═════ Page ═════

Construct a tetromino by attaching two 2x1 dominoes along their longer
sides usch that the midpoint of the longer side of one domino is a
corner of the other domino. This construction yields two kinds of
tetrominoes wit opposite orientations. Let us lacc them S and Z
tetrominoes respectively.

    . X X   X .        X X .   . X
    X X .   X X        . X X   X X
            . X                X .
   S-tetrominoes      Z-tetrominoes

Assume that a lattice polygon P can be tiled with S-tetrominoes. Prove
that no matter how we tile P using only S- and Z-tetrominoes, we
always use an even number of Z-tetrominoes.

-------------------------------------------

How could there be an ambiguous shape?
. . . . . . . .
. . . . A A . .
. . B A A C C .
. . B B C C . .
. . . B . . . .
. . . . . . . .
This is not ambiguous, I can always find a peak.
I need shapes without peaks.
First C, then A, then B, let's try more:
. . . . . . . .
. . . A A B . .
. . A A . B B .
. . D . . . B .
. . D D . C C .
. . . D C C . .
. . . . . . . .
Well, this can be tiled with Zs only because of the
symmetry but it also looks a lot coincidental.
. . . . . . . . . .
. . A A . . G G . .
. A A C C G G H . .
. B C C F F I H H .
. B B F F J I I H .
. . B E E J J I . .
. . E E K K J . . .
. . . K K . . . . .
. . . . . . . . . .
Hm... Can I use some Zs in it?

═════ Raw records ═════

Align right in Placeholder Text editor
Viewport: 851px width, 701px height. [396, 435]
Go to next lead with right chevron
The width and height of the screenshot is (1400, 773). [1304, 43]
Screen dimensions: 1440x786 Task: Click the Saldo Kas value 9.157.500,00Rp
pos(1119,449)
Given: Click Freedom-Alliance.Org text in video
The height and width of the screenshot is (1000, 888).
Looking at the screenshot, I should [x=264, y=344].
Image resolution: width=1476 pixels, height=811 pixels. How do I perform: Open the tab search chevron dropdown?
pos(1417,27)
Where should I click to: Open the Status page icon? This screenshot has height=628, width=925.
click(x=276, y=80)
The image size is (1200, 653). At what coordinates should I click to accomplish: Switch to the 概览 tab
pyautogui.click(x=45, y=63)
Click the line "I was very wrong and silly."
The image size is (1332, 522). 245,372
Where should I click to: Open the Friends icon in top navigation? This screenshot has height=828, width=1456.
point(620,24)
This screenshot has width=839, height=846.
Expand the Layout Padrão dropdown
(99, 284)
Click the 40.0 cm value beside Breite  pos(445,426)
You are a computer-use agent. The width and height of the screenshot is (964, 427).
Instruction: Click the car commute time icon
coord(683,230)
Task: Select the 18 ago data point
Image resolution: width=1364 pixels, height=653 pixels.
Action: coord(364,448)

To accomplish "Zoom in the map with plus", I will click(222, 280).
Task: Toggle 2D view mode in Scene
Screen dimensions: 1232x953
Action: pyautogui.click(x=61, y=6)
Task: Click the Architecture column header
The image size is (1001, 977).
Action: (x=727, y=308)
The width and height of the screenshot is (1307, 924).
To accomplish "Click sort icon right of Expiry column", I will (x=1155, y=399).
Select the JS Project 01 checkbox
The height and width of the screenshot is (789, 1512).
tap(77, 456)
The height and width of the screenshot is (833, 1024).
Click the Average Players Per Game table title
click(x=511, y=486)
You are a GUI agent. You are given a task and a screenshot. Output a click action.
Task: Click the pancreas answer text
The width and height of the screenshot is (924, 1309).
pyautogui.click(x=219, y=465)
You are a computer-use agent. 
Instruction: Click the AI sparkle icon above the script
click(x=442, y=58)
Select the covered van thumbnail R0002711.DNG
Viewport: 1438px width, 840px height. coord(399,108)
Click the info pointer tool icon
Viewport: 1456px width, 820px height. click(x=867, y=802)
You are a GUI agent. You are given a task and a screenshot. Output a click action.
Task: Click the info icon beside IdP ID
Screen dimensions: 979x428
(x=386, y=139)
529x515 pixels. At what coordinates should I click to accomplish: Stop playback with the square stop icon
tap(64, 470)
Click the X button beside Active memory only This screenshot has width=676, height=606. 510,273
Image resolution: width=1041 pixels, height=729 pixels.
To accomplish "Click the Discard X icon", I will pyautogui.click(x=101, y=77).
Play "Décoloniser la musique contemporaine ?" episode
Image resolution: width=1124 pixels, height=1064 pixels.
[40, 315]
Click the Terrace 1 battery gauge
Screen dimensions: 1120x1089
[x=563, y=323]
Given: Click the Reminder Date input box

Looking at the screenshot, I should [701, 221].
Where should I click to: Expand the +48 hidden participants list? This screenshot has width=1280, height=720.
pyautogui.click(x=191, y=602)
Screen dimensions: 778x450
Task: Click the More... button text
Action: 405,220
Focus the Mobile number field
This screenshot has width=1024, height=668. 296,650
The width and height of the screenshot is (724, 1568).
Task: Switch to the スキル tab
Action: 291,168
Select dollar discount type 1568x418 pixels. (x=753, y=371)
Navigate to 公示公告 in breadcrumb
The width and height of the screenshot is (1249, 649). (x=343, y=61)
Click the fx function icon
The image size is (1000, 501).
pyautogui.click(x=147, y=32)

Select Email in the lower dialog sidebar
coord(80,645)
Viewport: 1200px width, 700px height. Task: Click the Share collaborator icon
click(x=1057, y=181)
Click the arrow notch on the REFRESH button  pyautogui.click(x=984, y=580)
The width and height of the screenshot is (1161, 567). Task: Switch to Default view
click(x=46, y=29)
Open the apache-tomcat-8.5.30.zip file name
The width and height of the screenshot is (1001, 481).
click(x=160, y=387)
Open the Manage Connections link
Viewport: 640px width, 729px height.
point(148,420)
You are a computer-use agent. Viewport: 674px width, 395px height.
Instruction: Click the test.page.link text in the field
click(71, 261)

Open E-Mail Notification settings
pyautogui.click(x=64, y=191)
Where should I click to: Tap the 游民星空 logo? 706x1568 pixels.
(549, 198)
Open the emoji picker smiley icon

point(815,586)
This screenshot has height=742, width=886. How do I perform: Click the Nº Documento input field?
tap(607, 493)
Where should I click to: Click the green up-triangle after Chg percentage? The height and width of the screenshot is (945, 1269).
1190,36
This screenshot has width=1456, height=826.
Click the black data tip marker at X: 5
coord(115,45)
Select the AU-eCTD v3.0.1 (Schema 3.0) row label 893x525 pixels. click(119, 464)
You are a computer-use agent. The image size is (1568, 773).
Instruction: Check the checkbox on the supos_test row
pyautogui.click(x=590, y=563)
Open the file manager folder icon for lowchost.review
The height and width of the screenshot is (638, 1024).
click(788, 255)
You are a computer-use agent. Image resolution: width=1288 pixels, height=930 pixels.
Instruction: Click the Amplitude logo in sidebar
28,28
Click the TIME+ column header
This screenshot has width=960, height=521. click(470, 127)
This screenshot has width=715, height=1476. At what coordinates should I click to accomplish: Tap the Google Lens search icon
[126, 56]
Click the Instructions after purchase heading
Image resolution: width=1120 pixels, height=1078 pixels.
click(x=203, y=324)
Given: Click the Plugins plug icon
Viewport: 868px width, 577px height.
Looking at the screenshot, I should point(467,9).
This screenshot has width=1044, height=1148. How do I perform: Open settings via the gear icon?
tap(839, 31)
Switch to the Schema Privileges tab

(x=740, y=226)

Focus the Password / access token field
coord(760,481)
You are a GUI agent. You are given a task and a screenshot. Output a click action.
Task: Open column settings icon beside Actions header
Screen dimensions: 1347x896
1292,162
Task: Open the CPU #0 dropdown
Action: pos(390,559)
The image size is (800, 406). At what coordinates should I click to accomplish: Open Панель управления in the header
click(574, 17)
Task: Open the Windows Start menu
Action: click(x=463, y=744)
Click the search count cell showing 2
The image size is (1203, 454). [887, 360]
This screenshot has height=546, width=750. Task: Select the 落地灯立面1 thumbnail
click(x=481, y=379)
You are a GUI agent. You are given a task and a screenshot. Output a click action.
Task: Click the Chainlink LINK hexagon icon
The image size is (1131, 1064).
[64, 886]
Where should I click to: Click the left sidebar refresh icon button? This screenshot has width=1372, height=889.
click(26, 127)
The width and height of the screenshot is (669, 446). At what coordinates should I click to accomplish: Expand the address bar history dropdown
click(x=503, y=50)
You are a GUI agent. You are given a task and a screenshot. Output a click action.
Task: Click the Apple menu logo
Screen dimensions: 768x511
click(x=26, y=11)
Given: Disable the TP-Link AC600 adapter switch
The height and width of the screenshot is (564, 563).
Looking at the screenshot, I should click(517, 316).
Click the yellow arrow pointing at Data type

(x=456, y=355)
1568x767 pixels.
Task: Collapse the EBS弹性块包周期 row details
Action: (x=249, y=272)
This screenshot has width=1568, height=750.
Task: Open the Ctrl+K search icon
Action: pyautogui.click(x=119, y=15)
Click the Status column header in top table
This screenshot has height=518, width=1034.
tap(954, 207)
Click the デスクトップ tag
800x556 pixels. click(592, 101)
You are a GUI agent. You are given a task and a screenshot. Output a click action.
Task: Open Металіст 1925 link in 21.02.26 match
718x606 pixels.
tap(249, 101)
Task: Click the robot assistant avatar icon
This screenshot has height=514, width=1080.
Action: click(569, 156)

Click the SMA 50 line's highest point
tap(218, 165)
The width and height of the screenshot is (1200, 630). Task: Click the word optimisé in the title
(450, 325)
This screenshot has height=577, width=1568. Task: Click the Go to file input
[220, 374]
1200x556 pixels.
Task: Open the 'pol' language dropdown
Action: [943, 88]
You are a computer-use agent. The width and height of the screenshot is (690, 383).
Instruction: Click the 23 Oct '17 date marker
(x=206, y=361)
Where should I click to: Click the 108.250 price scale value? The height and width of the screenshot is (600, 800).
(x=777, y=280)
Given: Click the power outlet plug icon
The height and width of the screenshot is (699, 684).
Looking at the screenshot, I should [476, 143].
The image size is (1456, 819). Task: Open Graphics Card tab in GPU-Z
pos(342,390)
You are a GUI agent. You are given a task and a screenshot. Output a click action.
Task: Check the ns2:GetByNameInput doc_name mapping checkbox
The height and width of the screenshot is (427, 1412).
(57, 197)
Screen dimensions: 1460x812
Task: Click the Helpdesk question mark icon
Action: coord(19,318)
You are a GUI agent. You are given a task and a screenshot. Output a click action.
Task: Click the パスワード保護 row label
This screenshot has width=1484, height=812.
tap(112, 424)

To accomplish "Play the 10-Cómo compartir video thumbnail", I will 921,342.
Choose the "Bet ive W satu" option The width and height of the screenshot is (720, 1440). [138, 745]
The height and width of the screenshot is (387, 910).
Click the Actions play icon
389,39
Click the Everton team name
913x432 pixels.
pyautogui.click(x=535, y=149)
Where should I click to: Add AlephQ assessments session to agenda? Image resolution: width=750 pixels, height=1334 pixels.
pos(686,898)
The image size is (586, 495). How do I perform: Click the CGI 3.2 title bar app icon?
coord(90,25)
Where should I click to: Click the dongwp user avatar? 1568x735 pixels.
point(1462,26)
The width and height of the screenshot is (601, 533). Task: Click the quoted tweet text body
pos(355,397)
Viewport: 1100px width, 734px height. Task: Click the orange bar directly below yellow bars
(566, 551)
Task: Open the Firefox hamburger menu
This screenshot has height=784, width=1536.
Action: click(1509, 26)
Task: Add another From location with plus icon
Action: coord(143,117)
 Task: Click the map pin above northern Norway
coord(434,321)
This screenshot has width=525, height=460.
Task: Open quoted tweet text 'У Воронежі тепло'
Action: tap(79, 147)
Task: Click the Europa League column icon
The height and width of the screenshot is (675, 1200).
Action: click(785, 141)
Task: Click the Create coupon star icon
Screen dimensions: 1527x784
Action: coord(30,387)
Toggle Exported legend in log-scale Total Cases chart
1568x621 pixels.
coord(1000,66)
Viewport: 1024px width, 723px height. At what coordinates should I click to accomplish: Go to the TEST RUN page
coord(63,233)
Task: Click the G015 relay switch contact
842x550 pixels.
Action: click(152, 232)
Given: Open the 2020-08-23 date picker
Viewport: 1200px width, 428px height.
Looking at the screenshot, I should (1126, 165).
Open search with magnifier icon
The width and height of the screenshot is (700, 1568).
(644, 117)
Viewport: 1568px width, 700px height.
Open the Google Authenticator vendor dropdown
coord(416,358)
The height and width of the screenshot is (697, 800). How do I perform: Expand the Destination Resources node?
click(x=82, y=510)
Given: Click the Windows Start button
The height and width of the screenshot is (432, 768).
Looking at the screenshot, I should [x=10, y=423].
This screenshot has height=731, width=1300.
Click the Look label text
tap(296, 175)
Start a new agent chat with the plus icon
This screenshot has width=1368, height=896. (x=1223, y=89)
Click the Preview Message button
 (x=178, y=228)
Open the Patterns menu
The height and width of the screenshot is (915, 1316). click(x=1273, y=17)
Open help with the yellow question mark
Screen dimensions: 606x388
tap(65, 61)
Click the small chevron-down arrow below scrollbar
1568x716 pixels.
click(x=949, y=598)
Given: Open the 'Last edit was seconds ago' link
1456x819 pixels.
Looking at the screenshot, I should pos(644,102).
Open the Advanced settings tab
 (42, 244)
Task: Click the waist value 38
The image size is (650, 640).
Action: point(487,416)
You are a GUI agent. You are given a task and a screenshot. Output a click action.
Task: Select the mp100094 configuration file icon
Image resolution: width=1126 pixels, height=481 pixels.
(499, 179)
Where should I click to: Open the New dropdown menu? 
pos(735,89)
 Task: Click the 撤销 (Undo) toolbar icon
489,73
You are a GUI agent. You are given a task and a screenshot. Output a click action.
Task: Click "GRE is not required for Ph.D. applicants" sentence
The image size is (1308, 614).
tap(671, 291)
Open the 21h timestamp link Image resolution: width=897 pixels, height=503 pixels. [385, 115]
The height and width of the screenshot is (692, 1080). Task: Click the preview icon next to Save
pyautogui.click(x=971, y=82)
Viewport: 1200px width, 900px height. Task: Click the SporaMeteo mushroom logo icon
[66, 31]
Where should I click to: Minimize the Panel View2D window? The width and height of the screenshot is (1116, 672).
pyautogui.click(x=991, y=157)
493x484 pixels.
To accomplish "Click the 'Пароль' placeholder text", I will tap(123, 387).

═════

Brief
Repeat everything from "I need shapes" down to "a lot coincidental." in the tetromino thread, word for word. Leave the material aside; it has no role here.

The output
I need shapes without peaks.
First C, then A, then B, let's try more:
. . . . . . . .
. . . A A B . .
. . A A . B B .
. . D . . . B .
. . D D . C C .
. . . D C C . .
. . . . . . . .
Well, this can be tiled with Zs only because of the
symmetry but it also looks a lot coincidental.